[Start]

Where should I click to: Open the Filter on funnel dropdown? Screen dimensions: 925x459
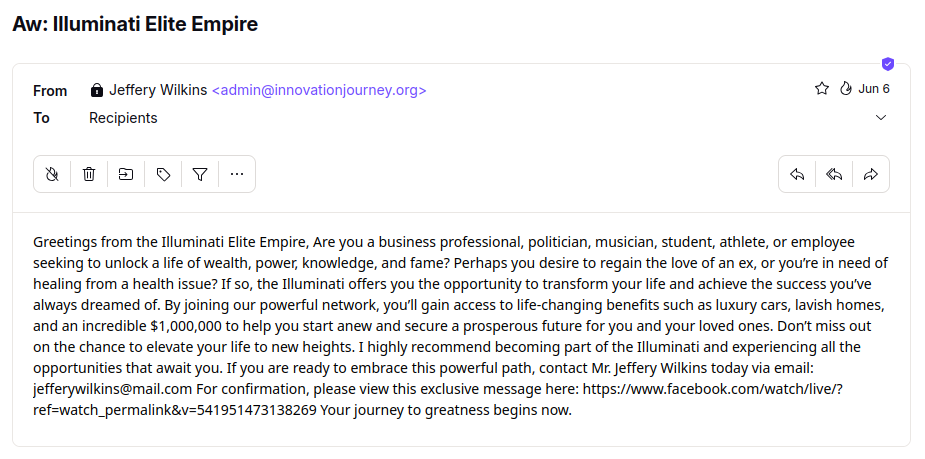coord(200,174)
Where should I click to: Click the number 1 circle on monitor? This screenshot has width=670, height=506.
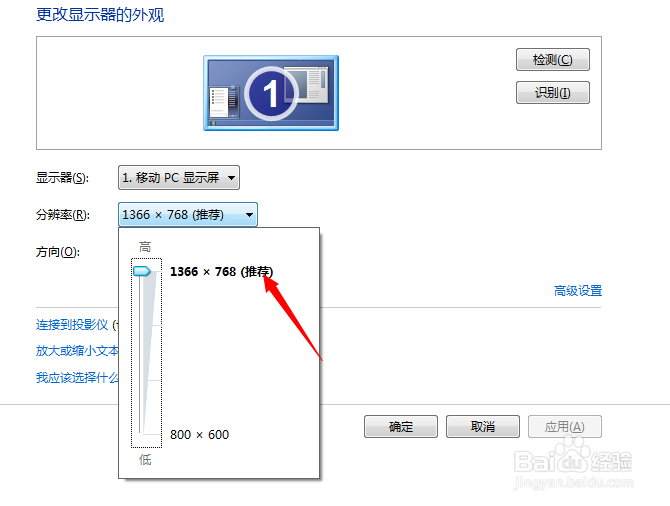click(x=271, y=93)
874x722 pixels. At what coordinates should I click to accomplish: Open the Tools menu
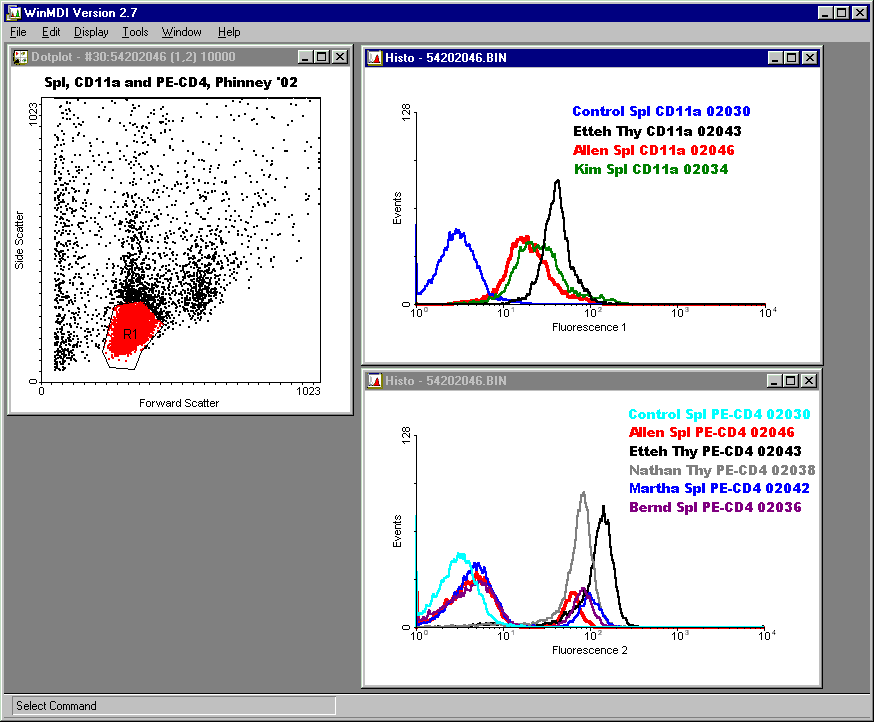135,32
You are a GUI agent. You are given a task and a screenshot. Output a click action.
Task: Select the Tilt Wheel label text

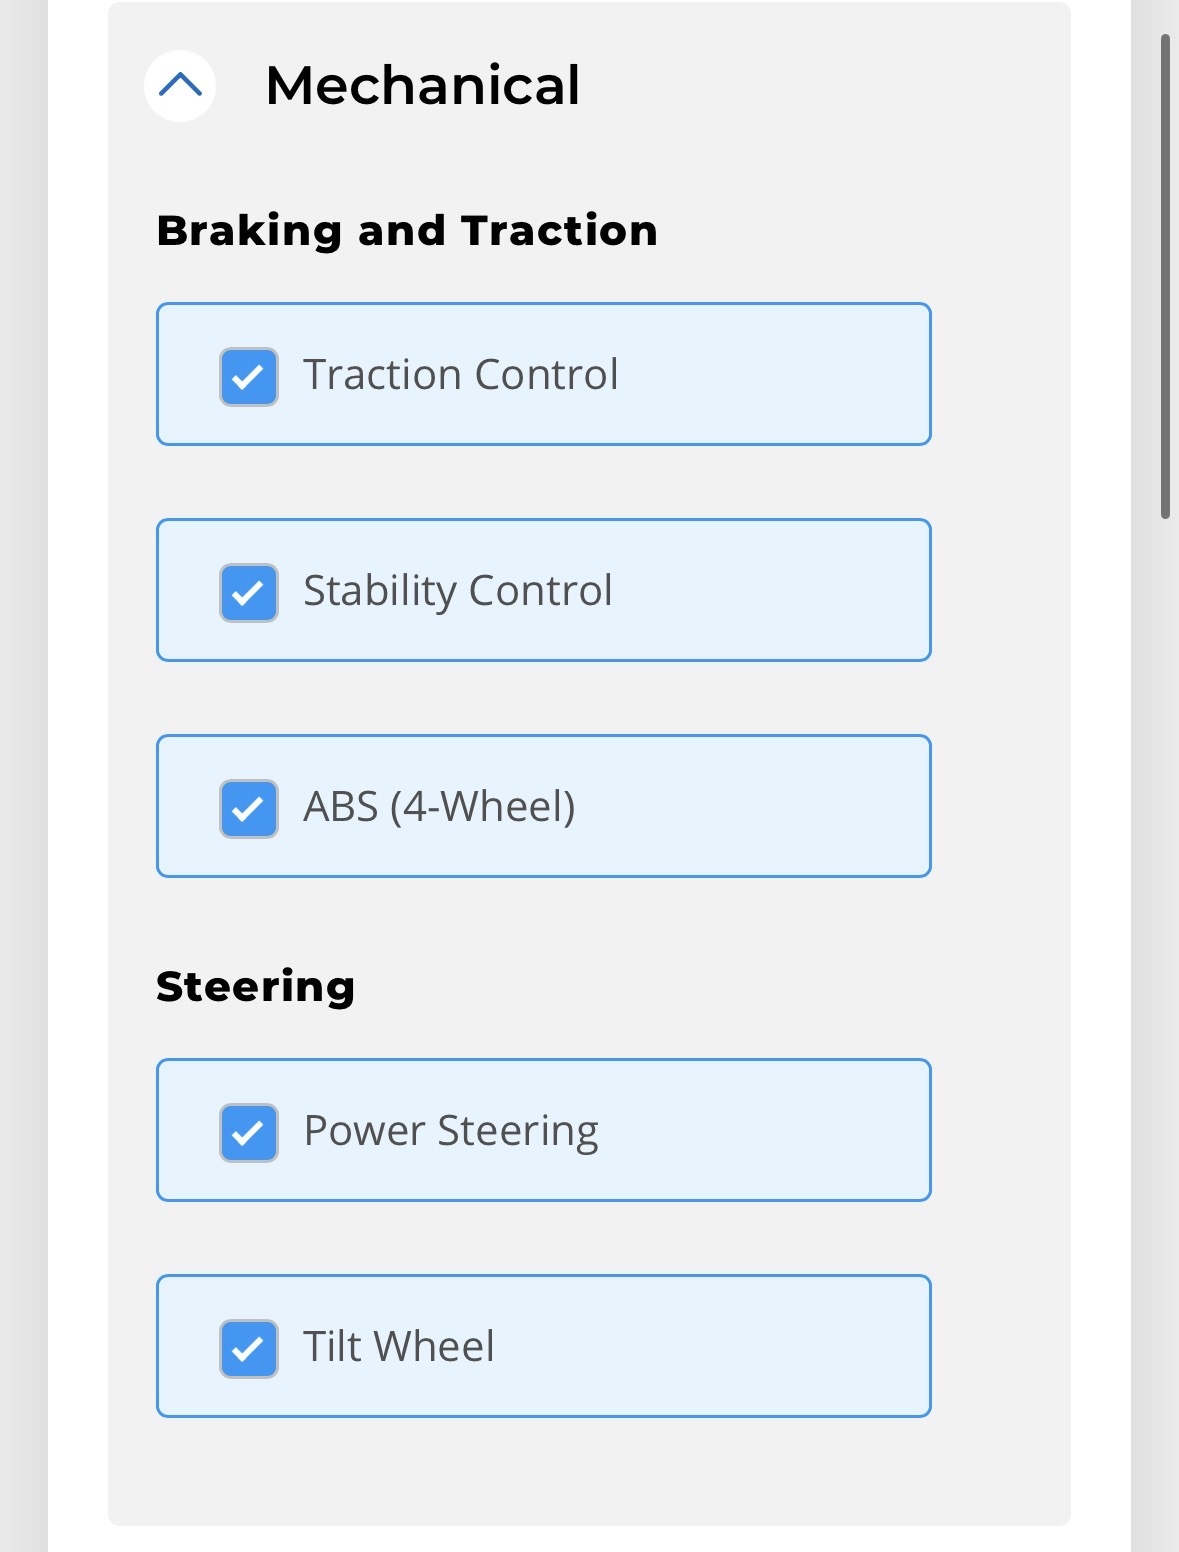coord(399,1346)
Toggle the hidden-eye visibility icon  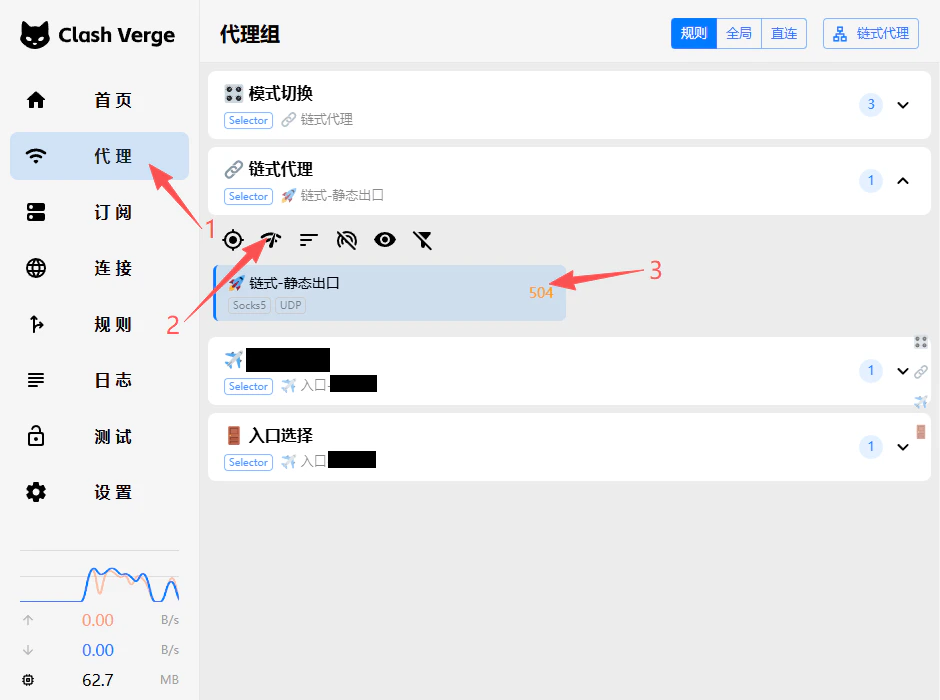point(346,240)
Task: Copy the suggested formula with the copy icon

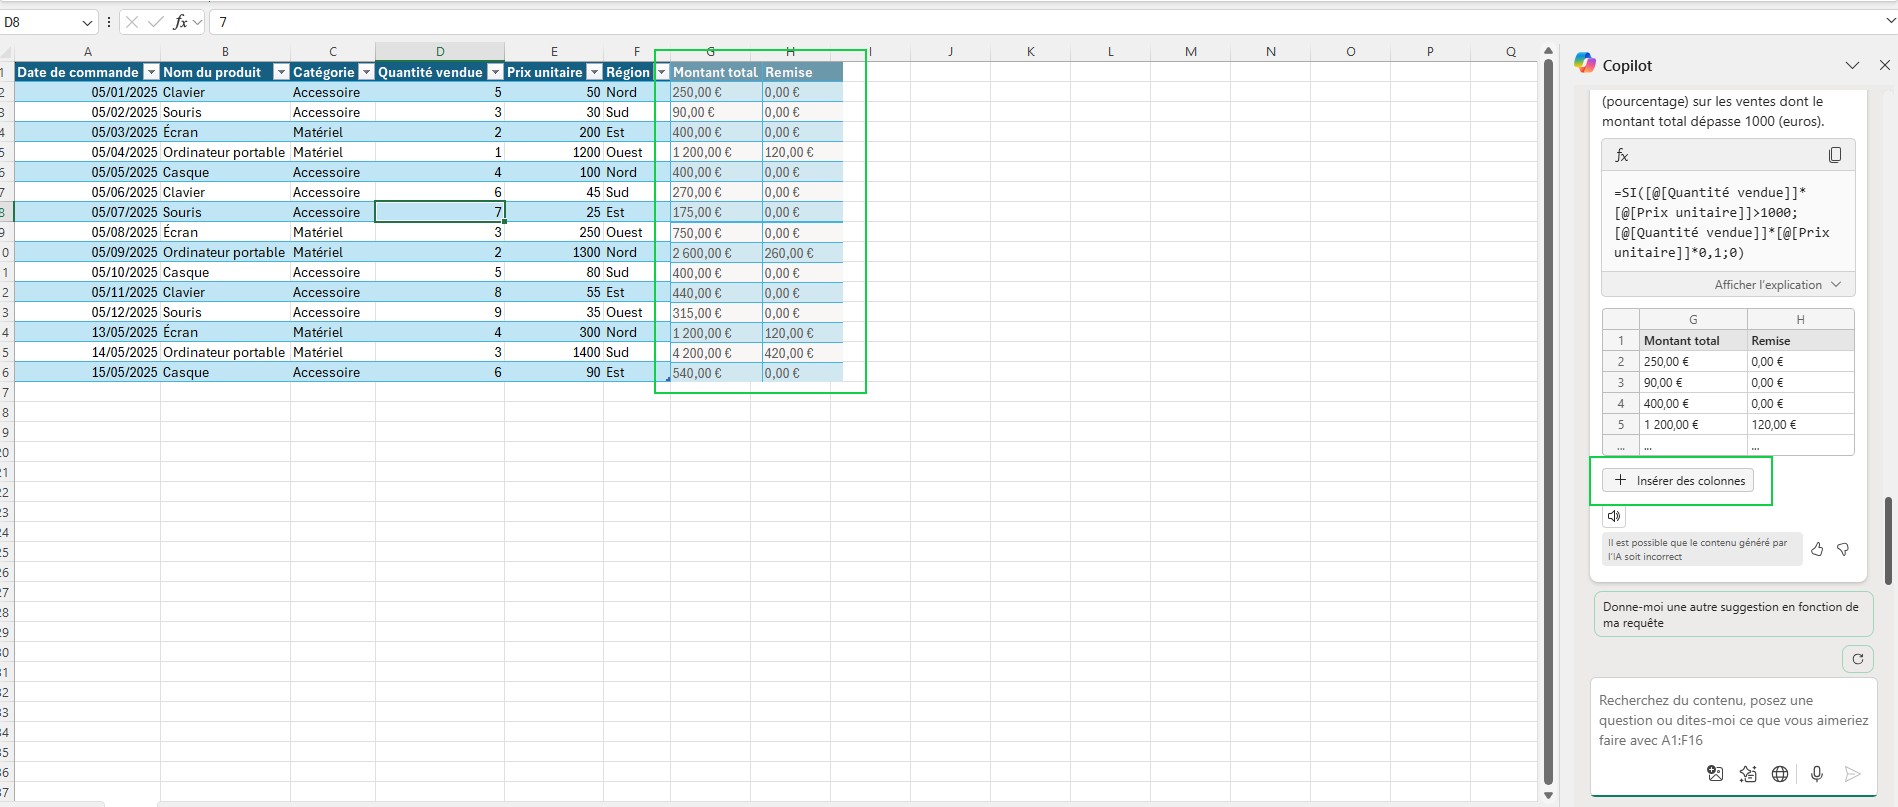Action: pos(1834,155)

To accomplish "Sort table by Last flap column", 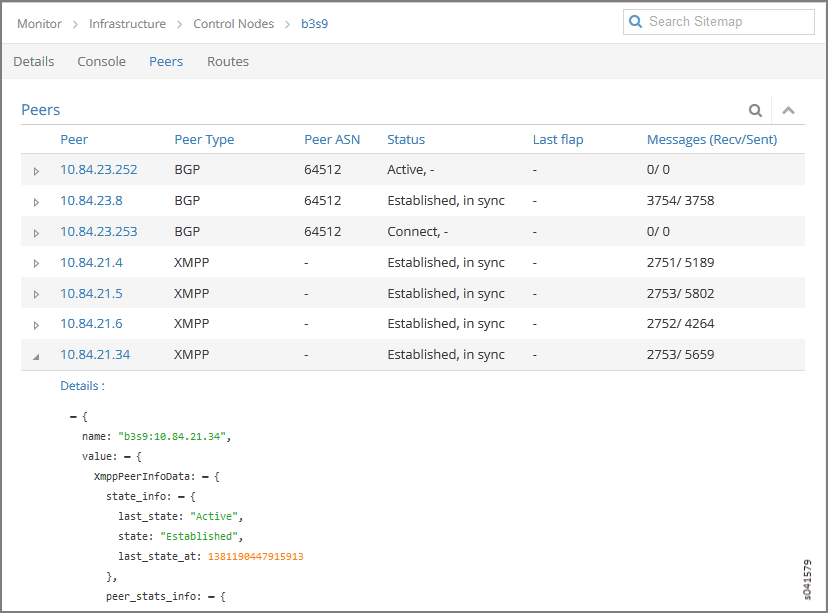I will [558, 140].
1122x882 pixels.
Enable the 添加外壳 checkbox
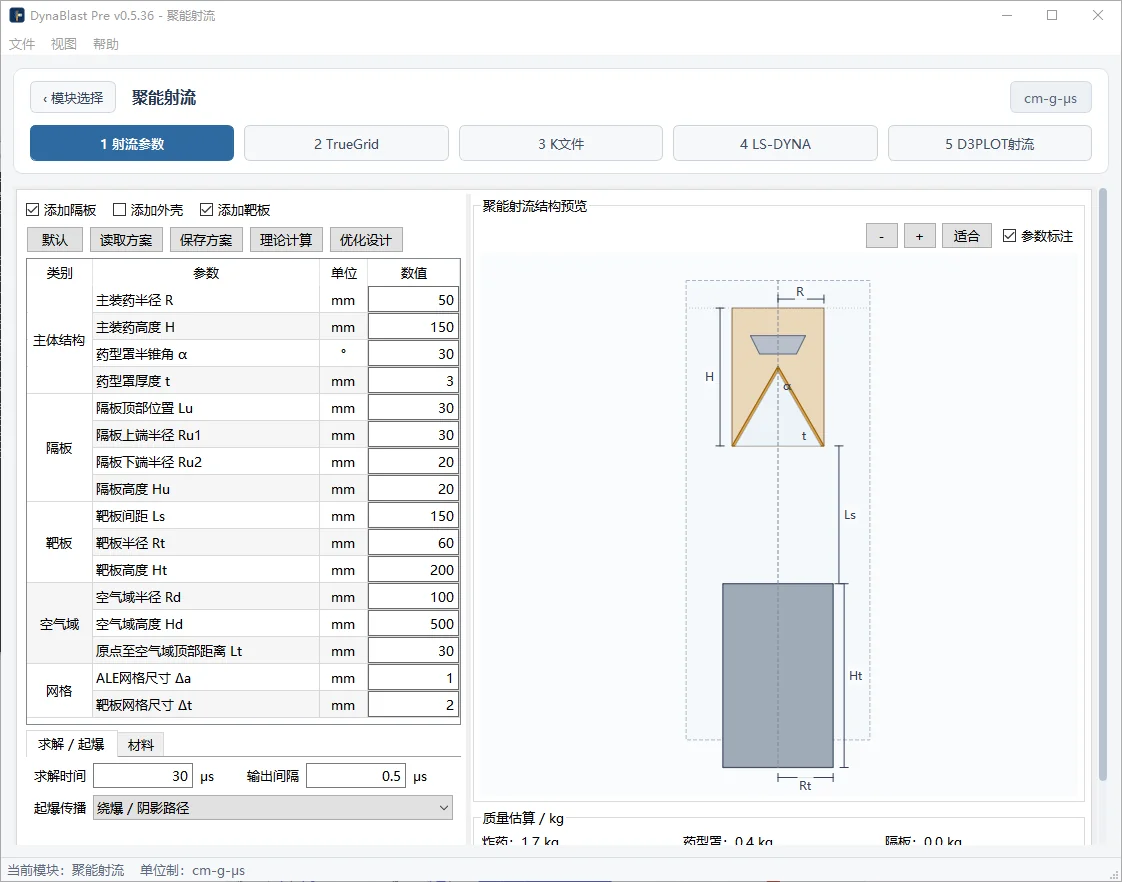(119, 210)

[End]

GOAL - Print the rows exactly as they appear, from the start through the line that contains "click(x=271, y=93)", keeping both ends. Leave the pictures out.

SOLUTION -
Where should I click to: Open the Filter on funnel dropdown? Screen dimensions: 925x459
coord(200,174)
Where should I click to: Click the number 1 circle on monitor? This screenshot has width=670, height=506.
click(x=271, y=93)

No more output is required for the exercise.